● Aim of the task: Take the lines below between the one holding "Ильхам Алиев примет" and the one holding "22:40 (389, 816)", inclusive, and copy them exactly. Add nothing.

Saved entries

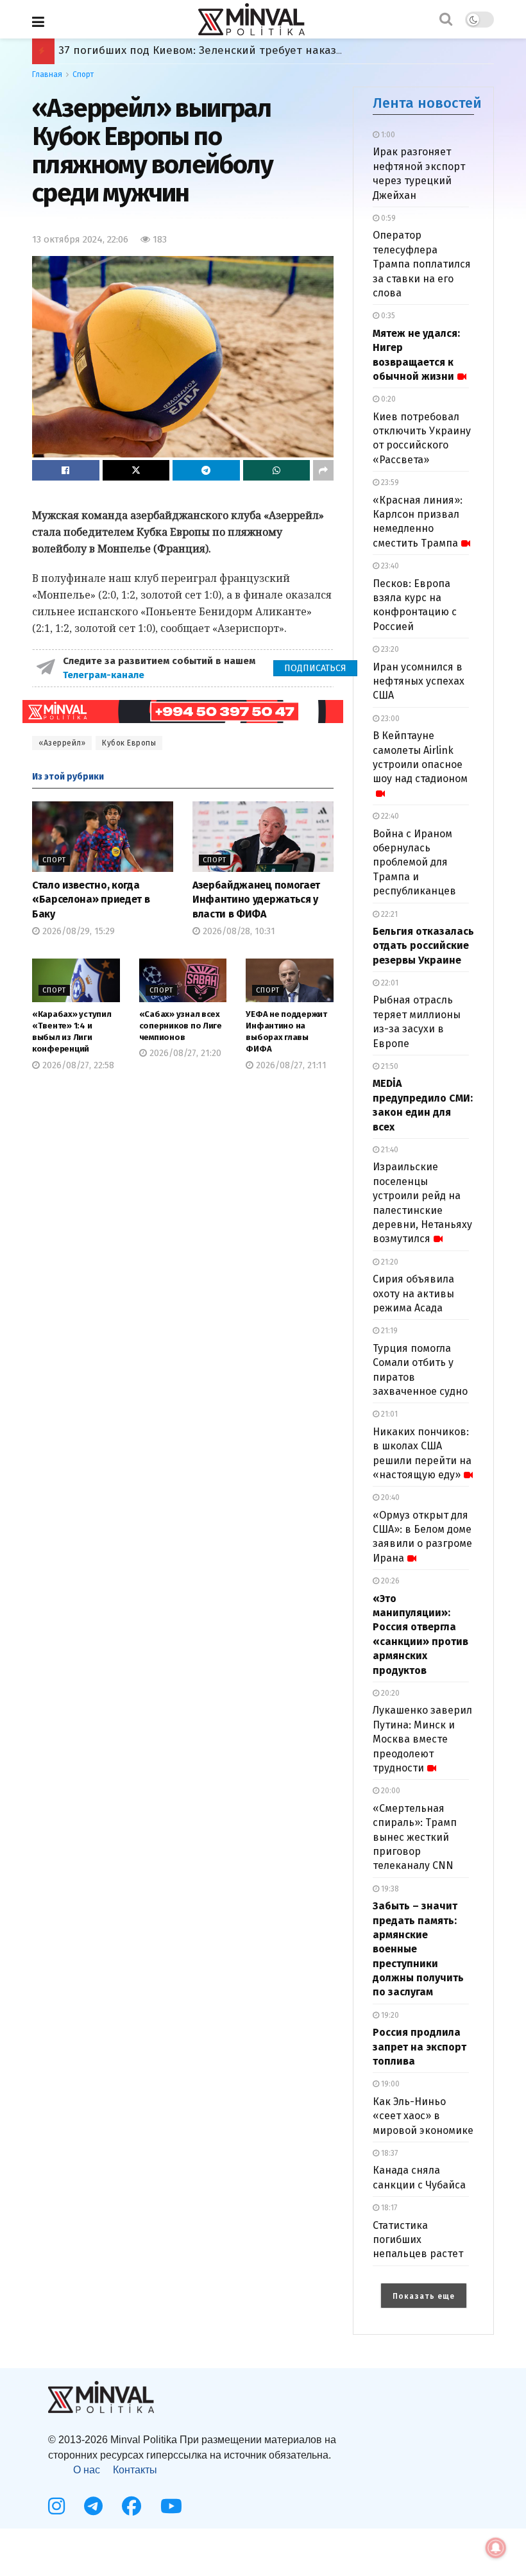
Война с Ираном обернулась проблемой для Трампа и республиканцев (414, 863)
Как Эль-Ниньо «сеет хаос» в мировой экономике (423, 2116)
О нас (86, 2469)
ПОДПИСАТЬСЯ (315, 668)
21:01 (388, 1414)
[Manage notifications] (496, 2548)
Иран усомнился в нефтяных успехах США (418, 681)
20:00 (389, 1790)
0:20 (387, 399)
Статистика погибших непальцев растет (418, 2239)
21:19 (388, 1330)
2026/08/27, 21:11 (290, 1065)
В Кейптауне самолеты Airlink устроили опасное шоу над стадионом (420, 757)
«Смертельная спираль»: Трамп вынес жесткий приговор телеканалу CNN (415, 1837)
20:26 (389, 1580)
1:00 (387, 134)
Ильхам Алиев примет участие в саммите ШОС (184, 50)
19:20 (389, 2015)
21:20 (388, 1262)
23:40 (389, 565)
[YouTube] (171, 2506)
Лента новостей (427, 103)
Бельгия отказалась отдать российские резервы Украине (423, 945)
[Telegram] (93, 2506)
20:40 (389, 1497)
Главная (47, 74)
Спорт (83, 74)
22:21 (388, 914)
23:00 (389, 718)
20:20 (389, 1693)
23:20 (389, 649)
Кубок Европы (129, 742)
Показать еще (424, 2296)
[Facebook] (131, 2506)
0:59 (387, 218)
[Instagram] (56, 2506)
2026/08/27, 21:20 (184, 1053)
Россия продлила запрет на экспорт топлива (419, 2046)
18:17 (388, 2207)
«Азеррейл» (61, 742)
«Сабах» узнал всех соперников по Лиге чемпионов (180, 1025)
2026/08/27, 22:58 (77, 1065)
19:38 (389, 1888)
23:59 (389, 482)
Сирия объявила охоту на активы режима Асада (413, 1293)
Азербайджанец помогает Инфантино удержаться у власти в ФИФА (256, 899)
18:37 (388, 2153)
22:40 (389, 816)
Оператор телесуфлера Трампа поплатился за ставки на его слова (422, 264)
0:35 (387, 315)
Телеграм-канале (105, 675)
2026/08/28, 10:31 (237, 931)
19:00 (389, 2083)
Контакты (135, 2469)
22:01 (388, 982)
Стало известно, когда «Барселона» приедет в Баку (90, 899)
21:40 (388, 1149)
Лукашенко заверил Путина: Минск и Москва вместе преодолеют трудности (422, 1739)
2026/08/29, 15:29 (77, 931)
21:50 (388, 1066)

● Exercise response:
Ильхам Алиев примет участие в саммите ШОС (184, 50)
19:20 (389, 2015)
21:20 (388, 1262)
23:40 (389, 565)
[YouTube] (171, 2506)
Лента новостей (427, 103)
Бельгия отказалась отдать российские резервы Украине (423, 945)
[Telegram] (93, 2506)
20:40 (389, 1497)
Главная (47, 74)
Спорт (83, 74)
22:21 (388, 914)
23:00 (389, 718)
20:20 (389, 1693)
23:20 (389, 649)
Кубок Европы (129, 742)
Показать еще (424, 2296)
[Facebook] (131, 2506)
0:59 (387, 218)
[Instagram] (56, 2506)
2026/08/27, 21:20 (184, 1053)
Россия продлила запрет на экспорт топлива (419, 2046)
18:17 (388, 2207)
«Азеррейл» (61, 742)
«Сабах» узнал всех соперников по Лиге чемпионов (180, 1025)
2026/08/27, 22:58 (77, 1065)
19:38 (389, 1888)
23:59 (389, 482)
Сирия объявила охоту на активы режима Асада (413, 1293)
Азербайджанец помогает Инфантино удержаться у власти в ФИФА (256, 899)
18:37 (388, 2153)
22:40 (389, 816)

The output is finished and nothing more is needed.